“The traveling public has to be confident that airlines are following important safety rules,” said U.S. Transportation Secretary Ray LaHood. “When they are not operating to the highest levels of safety, they are subject to stiff fines.”
The FAA alleges that between January and October 2008, American Eagle conducted at least 154 passenger-carrying flights when the baggage weight listed on airplane cargo load sheets disagreed with data entered into the company’s Electronic Weight and Balance System.
Entry of erroneous data into the weight and balance system results in an incorrect computation of the weight and balance of a particular aircraft. This can potentially lead to faulty calculations for the proper control settings and reference speeds necessary for safe takeoffs and landings.

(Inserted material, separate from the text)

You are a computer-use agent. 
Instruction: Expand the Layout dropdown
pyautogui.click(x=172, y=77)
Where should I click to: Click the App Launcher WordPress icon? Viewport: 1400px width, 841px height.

“Our inspectors are hard at work every day across the country looking for any safety issues at airlines,’’ said FAA Administrator Randy Babbitt. “When we find an apparent violation of our safety rules we conduct an investigation, pursue civil penalties when necessary and require the airline to correct the problems.”
The FAA alleges that after the situation was brought to the attention of American Eagle, the company operated at least 39 flights without correcting the problem.
After the FAA’s initial investigation, American Eagle took corrective action by revising its Station Operating Manual to ensure that proper weight and balance information is confirmed, pending automation of its cargo load sheets. However, the violations resulted in a proposed civil penalty of $2,475,000.
American Eagle has 30 days from the receipt of the FAA’s civil penalty letter to respond to the agency.